[Dataset extract]
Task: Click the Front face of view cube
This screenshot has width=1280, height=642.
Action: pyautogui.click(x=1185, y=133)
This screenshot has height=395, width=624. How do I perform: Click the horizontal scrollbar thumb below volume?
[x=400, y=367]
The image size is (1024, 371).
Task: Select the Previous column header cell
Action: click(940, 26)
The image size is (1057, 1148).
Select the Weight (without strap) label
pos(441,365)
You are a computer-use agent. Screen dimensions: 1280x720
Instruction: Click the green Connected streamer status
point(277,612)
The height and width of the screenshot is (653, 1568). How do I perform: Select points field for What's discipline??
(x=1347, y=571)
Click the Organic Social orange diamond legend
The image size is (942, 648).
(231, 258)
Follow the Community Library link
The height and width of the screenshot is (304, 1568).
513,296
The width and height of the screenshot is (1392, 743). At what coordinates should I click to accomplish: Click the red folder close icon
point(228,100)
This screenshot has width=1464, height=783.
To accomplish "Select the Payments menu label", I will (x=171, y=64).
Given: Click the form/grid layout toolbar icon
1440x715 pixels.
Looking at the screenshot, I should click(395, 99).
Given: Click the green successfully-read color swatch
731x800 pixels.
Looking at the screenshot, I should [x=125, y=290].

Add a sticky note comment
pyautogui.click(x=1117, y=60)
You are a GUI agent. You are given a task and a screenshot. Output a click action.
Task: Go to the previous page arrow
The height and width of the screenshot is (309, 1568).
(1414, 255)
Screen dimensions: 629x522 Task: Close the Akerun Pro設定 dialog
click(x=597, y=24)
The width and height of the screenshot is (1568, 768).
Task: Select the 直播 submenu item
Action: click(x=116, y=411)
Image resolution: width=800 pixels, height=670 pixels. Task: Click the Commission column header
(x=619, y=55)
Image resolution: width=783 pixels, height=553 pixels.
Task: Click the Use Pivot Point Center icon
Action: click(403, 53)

[Directions] All the data above is to be given again, exactly.

[Written solution]
Task: Click the Front face of view cube
This screenshot has width=1280, height=642.
Action: pyautogui.click(x=1185, y=133)
This screenshot has height=395, width=624. How do I perform: Click the horizontal scrollbar thumb below volume?
[x=400, y=367]
The image size is (1024, 371).
Task: Select the Previous column header cell
Action: click(940, 26)
The image size is (1057, 1148).
Select the Weight (without strap) label
pos(441,365)
You are a computer-use agent. Screen dimensions: 1280x720
Instruction: Click the green Connected streamer status
point(277,612)
The height and width of the screenshot is (653, 1568). How do I perform: Select points field for What's discipline??
(x=1347, y=571)
Click the Organic Social orange diamond legend
The image size is (942, 648).
(231, 258)
Follow the Community Library link
The height and width of the screenshot is (304, 1568).
513,296
The width and height of the screenshot is (1392, 743). At what coordinates should I click to accomplish: Click the red folder close icon
point(228,100)
This screenshot has width=1464, height=783.
To accomplish "Select the Payments menu label", I will (x=171, y=64).
Given: Click the form/grid layout toolbar icon
1440x715 pixels.
Looking at the screenshot, I should click(395, 99).
Given: Click the green successfully-read color swatch
731x800 pixels.
Looking at the screenshot, I should [x=125, y=290].

Add a sticky note comment
pyautogui.click(x=1117, y=60)
You are a GUI agent. You are given a task and a screenshot. Output a click action.
Task: Go to the previous page arrow
The height and width of the screenshot is (309, 1568).
(1414, 255)
Screen dimensions: 629x522 Task: Close the Akerun Pro設定 dialog
click(x=597, y=24)
The width and height of the screenshot is (1568, 768).
Task: Select the 直播 submenu item
Action: click(x=116, y=411)
Image resolution: width=800 pixels, height=670 pixels. Task: Click the Commission column header
(x=619, y=55)
Image resolution: width=783 pixels, height=553 pixels.
Task: Click the Use Pivot Point Center icon
Action: click(403, 53)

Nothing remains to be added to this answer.